Green, Green My Valley Now
- First edition (publ. Michael Joseph)
- Author: Richard Llewellyn
- Publication date: 1975
- Pages: 236
- ISBN: 978-0-385-03374-9
- OCLC: 1217415

= Green, Green My Valley Now =

1975 novel by Richard Llewellyn

Green, Green My Valley Now is a 1975 novel by Richard Llewellyn. It was first published by Michael Joseph in the United Kingdom and Doubleday in the United States. It is the final of three sequels to the better known How Green Was My Valley.

==Plot summary==

Huw Morgan has become a successful businessman in Patagonia, establishing farming and civil contracting enterprises. But with political currents shifting in military-governed Argentina, he and his second wife Sûs decide to return to Wales.

Now a rich man, Huw spares no expense to buy, restore and refurbish his wife's ancestral farmhouse in Mid-Wales and make it into a fine manor house. His apparently limitless wealth also allows him to buy property and land to try to restore the fortunes of the small local town. He becomes aware of nationalist feelings amongst the people, but makes no real attempt to understand them.

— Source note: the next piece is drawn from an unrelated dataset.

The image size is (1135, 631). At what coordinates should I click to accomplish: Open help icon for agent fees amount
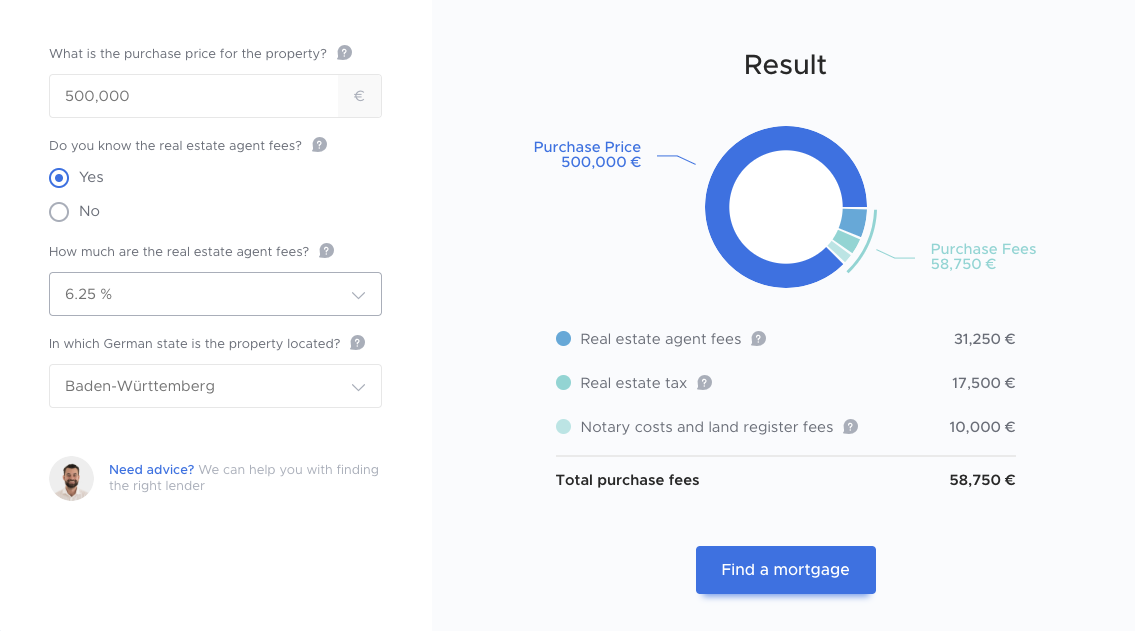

As news of his arrival spreads, he meets his niece Blodwen, his sister Olwen's daughter, a piano student; he sponsors her to study in Germany. He learns that the descendants of his other siblings live in Australia, United States, South Africa and New Zealand.

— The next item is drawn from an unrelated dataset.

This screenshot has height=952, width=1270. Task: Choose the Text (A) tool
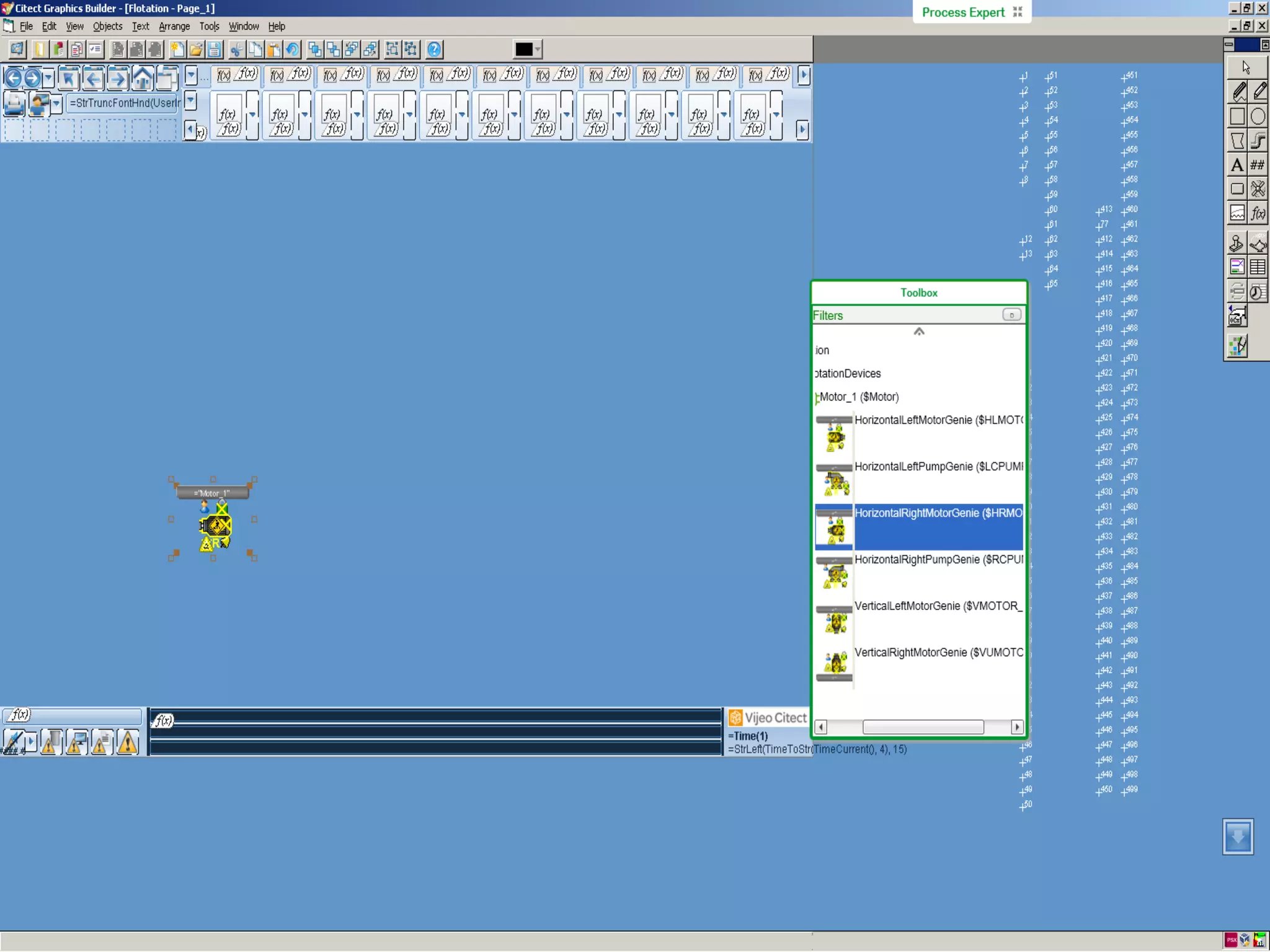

Huw is visited by a woman claiming to be the granddaughter of his brother Davy from Melbourne; she brings Kiri, a French girl, with her. She is later revealed to be a fraud, and an IRA terrorist, seeking an isolated country hideout for bomb-making. Kiri is a Breton nationalist and also a bomb-maker.

After his wife dies, Huw marries Teleri, also a descendant of the Patagonian Welsh. The ceremony at the farm is disrupted by a would-be assassin, seeking revenge for Kiri's imprisonment, but the attack is foiled by his many friends.

After the marriage, Huw and Teleri slip quietly away on honeymoon, planning to visit Patagonia. Before doing so, Huw finally visits his native valley, which he previously avoided, and is astonished to discover the coal tips gone and the area landscaped. Even fish have returned to the once-polluted river.